# PROBLEM STATEMENT
From the line containing "Instruction: Edit the" through the last line of the entries, set down every line exactly and add nothing.

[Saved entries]
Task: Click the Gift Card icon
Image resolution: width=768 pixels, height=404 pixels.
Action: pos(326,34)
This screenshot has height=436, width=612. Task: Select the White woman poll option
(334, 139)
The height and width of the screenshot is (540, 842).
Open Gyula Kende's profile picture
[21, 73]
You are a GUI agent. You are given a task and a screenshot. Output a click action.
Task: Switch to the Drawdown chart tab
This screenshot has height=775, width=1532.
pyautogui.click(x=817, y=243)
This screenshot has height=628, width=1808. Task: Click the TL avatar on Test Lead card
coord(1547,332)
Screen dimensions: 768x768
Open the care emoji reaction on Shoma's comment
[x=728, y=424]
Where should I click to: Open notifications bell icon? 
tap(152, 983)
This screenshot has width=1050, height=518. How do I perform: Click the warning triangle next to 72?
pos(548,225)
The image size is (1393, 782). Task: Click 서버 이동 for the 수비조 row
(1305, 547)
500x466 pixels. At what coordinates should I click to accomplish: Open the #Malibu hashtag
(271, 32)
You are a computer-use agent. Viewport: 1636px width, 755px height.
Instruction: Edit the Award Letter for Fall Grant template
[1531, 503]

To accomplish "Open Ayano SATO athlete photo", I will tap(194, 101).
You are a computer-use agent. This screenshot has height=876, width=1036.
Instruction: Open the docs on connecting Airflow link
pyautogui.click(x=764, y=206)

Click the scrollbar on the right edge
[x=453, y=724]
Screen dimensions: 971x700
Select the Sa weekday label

# EXPECTED ANSWER
Instruction: Edit the Award Letter for Fall Grant template
[1531, 503]

To accomplish "Open Ayano SATO athlete photo", I will tap(194, 101).
You are a computer-use agent. This screenshot has height=876, width=1036.
Instruction: Open the docs on connecting Airflow link
pyautogui.click(x=764, y=206)

Click the scrollbar on the right edge
[x=453, y=724]
Screen dimensions: 971x700
Select the Sa weekday label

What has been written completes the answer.